• WHAT IS NEEDED: Reproduce the listing from the line with "At what coordinates" up to and including the line with "click(14, 4)", omitting the pictures.
======== DATA TO PROCESS
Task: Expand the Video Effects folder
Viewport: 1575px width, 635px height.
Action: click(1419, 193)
================
======== DATA TO PROCESS
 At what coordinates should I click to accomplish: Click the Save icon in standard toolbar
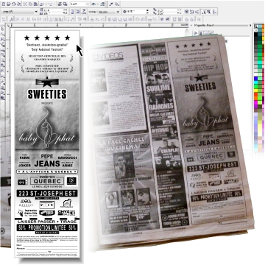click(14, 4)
================
======== DATA TO PROCESS
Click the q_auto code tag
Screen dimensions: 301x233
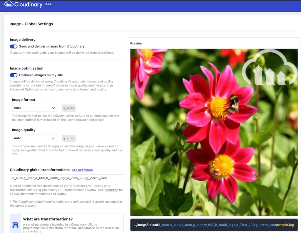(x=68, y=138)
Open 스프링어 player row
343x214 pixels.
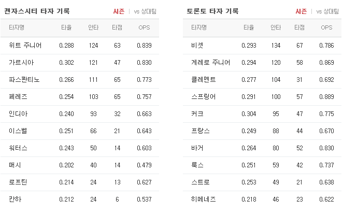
================
• THE REPLY:
 At what coordinates should I click to accomplish: Click the Save icon in standard toolbar
click(14, 4)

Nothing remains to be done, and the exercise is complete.